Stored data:
○ ○ ○ ○

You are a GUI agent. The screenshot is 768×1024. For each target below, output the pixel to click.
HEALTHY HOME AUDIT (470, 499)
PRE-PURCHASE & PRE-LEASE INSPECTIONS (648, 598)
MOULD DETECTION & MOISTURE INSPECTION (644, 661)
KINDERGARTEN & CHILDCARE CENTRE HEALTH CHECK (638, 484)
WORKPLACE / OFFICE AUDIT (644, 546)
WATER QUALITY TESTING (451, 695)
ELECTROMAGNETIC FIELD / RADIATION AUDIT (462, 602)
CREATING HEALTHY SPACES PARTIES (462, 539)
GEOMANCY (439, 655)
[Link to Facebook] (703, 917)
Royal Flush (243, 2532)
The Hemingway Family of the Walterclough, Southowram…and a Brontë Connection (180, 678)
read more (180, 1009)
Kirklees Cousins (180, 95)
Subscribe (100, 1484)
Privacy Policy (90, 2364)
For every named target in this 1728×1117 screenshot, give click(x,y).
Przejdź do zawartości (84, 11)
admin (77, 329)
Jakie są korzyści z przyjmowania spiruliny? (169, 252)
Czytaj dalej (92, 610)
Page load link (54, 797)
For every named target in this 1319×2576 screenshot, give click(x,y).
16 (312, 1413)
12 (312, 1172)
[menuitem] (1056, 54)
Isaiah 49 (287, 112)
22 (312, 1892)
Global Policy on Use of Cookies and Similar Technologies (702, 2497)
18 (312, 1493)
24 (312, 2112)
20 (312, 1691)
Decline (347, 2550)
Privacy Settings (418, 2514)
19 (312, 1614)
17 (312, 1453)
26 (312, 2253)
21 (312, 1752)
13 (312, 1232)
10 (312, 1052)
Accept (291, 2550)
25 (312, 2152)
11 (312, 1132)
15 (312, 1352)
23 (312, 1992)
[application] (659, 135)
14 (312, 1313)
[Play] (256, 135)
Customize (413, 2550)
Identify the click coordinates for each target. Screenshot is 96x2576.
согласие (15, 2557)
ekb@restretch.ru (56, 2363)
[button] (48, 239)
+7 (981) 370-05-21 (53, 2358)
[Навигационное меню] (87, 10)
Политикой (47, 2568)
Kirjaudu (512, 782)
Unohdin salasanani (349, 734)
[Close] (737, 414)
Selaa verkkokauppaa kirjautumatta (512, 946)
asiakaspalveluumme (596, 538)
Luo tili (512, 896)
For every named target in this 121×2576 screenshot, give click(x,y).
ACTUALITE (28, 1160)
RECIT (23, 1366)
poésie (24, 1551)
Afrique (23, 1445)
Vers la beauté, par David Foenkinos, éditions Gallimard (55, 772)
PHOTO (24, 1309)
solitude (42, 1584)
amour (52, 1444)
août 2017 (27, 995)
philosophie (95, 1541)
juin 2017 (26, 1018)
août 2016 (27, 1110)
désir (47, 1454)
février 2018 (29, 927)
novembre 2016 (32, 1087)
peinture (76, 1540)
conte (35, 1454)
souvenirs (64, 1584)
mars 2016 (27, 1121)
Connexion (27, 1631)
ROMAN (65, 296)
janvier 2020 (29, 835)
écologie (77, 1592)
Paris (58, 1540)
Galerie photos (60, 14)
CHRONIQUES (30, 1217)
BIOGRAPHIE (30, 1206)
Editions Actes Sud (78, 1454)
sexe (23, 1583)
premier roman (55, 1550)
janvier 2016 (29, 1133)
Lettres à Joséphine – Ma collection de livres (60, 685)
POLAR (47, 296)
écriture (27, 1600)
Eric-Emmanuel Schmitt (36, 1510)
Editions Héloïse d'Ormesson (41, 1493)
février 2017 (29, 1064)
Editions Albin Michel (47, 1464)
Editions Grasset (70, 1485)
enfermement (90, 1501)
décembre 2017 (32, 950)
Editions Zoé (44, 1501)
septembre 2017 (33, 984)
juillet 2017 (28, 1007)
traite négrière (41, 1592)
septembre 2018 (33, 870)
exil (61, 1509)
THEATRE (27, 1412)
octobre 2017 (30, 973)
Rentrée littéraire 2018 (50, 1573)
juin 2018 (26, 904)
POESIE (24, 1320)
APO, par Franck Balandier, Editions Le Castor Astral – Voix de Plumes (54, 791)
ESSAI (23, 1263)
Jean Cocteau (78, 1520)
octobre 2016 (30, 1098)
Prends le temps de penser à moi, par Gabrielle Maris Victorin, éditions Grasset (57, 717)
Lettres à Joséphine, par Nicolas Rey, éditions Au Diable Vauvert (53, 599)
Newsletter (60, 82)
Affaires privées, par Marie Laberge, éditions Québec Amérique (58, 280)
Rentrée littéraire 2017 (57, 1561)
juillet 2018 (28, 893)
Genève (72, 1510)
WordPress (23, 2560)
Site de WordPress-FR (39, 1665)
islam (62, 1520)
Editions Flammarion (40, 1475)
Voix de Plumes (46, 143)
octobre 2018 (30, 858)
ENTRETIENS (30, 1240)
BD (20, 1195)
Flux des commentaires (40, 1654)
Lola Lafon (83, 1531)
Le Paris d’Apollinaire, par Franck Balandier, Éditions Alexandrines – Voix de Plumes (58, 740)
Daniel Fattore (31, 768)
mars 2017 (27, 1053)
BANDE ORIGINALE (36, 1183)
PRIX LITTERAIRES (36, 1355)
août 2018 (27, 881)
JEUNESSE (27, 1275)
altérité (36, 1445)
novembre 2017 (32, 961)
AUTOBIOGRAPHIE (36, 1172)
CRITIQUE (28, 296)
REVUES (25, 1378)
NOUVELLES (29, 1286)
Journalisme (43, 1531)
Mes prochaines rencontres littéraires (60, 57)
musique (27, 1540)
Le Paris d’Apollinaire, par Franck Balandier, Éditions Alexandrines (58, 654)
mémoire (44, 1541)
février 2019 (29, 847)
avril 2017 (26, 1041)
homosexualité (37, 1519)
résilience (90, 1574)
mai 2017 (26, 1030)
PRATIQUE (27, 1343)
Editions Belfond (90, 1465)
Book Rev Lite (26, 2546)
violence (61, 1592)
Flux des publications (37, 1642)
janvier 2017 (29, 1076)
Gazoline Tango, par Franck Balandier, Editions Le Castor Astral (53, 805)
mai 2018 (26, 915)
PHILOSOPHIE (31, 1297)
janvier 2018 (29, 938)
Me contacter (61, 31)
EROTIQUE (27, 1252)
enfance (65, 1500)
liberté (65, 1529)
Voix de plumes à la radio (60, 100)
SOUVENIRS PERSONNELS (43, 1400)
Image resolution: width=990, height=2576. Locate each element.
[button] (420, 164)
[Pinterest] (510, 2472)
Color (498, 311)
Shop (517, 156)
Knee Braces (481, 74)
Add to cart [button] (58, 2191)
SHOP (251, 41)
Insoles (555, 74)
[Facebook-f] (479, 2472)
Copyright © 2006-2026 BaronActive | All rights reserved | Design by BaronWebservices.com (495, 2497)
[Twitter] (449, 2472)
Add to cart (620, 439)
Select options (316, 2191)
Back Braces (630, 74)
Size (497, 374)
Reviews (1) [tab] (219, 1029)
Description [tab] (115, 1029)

○ ○ ○ ○

WORK TO COMPLETE:
Please filter the entries for the word "Flux" and copy the lines that have it.

RESULT OF THE EXERCISE:
Flux des commentaires (40, 1654)
Flux des publications (37, 1642)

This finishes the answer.